Bus service to Aurora Village began in 1979, with the extension of Metro Transit's route 6 to the Aurora Village Shopping Center in Shoreline, on the King–Snohomish county line.[4] The Aurora Village Transit Center, the route's current terminal, opened in the shopping center's south parking lot in March 1985. Additional service was added with route 359, an express variation of route 6.[5]
Aurora Bridge shooting
On November 27, 1998, Mark McLaughlin, the driver of a southbound bus on route 359, was shot and killed by passenger Silas Garfield Cool as the bus was entering the Aurora Bridge. The passenger then shot himself as the bus careened off the bridge and landed on an apartment building in the Fremont neighborhood, over which the bridge passes before it crosses the Fremont Cut of the Lake Washington Ship Canal. McLaughlin, the attacker, and one other bus passenger died in the crash, and 32 passengers were injured.[6]
The Amalgamated Transit Union organized a memorial service for McLaughlin at KeyArena on December 8. The service was preceded by a procession of buses, including Metro buses and other operators from around the Pacific Northwest, including from British Columbia.[7] King County Metro honors McLaughlin yearly on the Friday after Thanksgiving, when buses pull over and briefly pause service in his memory.[8]
1999–2013: Route 358X
Route 358 bus on the Aurora Bridge in 2007
In response to the incident and the general unsavory reputation the route had experienced even prior to the incident,[citation needed] route 359 was retired and replaced three months later by route 358. The new route 358 also replaced portions of routes 6 and 360, which were also retired.[9] In 2005, Metro began installing "crowns" atop bus shelters on Aurora Avenue to commemorate the installation of transit signal priority at intersections and other service improvements for route 358.[10]
Safety issues persisted on the corridor; in 2011, drivers on route 358 wrote up 333 "security incident reports",[11] leading the Seattle Weekly to give the route the title of "Most Dangerous Bus Route in Seattle"[12] After route 358 was replaced by the RapidRide E Line, security cameras were installed on all RapidRide buses and lighting was improved at stations, in part to address this problem.

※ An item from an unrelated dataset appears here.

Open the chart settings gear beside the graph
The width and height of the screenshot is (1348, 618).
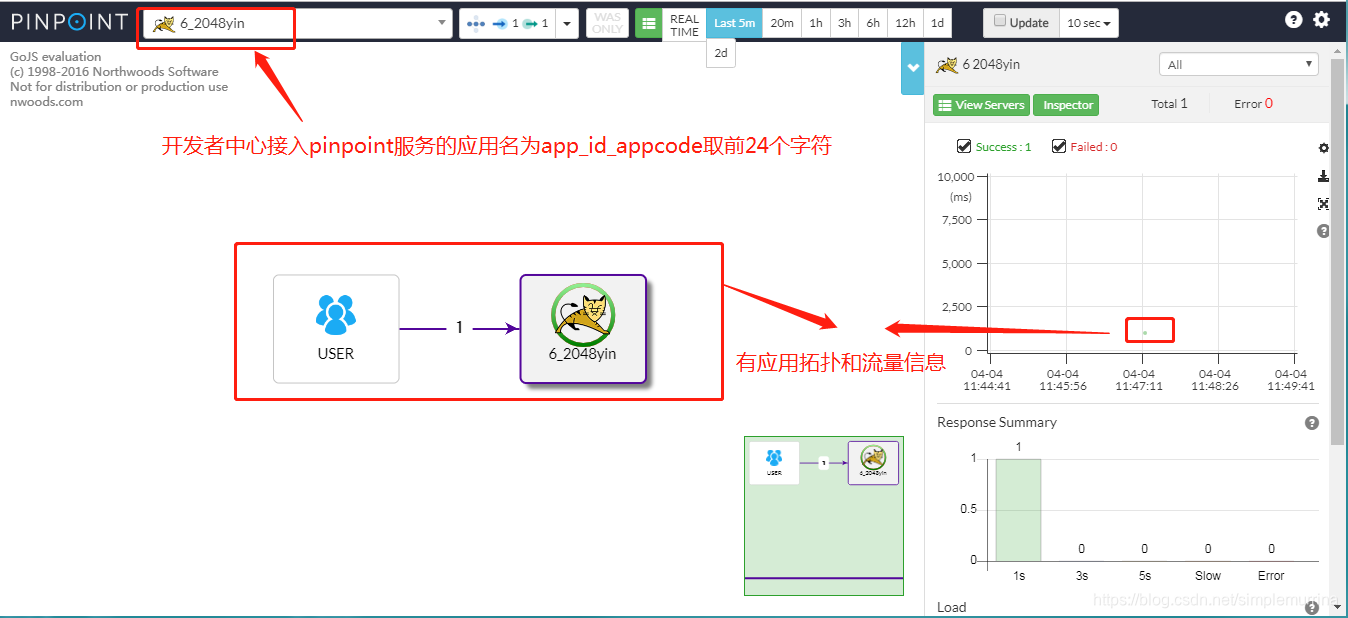point(1323,147)
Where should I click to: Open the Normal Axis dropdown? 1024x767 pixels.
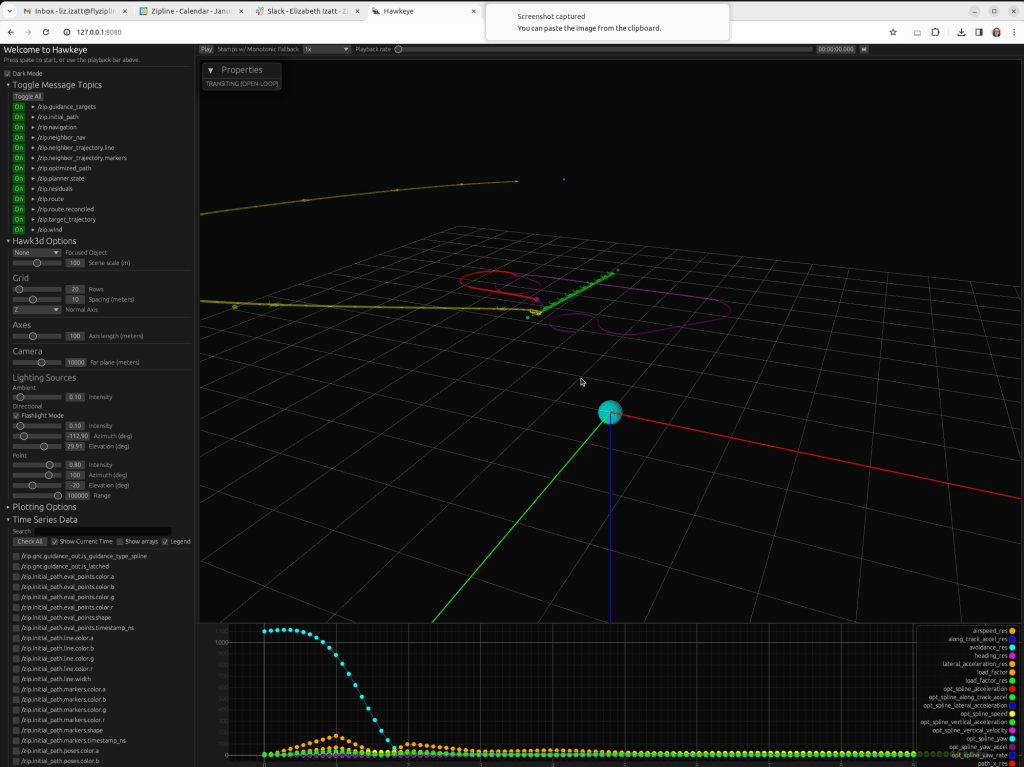click(37, 310)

2013–present: RapidRide development
In early 2013 King County Metro began construction on new enhanced bus stops, new bus stations and making upgrades to traffic signals along Aurora Ave N.[13] Service on the RapidRide E Line was scheduled to start in Fall 2013 but the opening was delayed until February 15, 2014, to give crews more time to finish construction.[14][self-published source]

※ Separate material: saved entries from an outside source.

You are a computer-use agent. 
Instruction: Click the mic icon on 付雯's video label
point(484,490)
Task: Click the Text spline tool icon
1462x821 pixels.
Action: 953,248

E Line buses (right) and Swift Blue Line (left)at Aurora Village Transit Center in 2014
The only change made to the routing during the conversion to RapidRide was in Green Lake. Route 358 exited Highway 99 to serve stops on Linden Ave N, but a new bus stop on Aurora Ave N allows southbound buses to stay on the highway (northbound buses must still deviate).[15][self-published source]
King County Metro planned to begin service on the RapidRide E Line in September 2013, but the opening was pushed back several months to February 2014 due to delays in construction.[14]
Before its conversion to RapidRide, route 358 carried 11,730 passengers per weekday on average. After the introduction of the E Line, ridership increased to 15,800 riders per weekday in spring 2015, the most of any Metro bus route.[2][16] In 2023, the E Line carried 3.7 million total passengers.[17]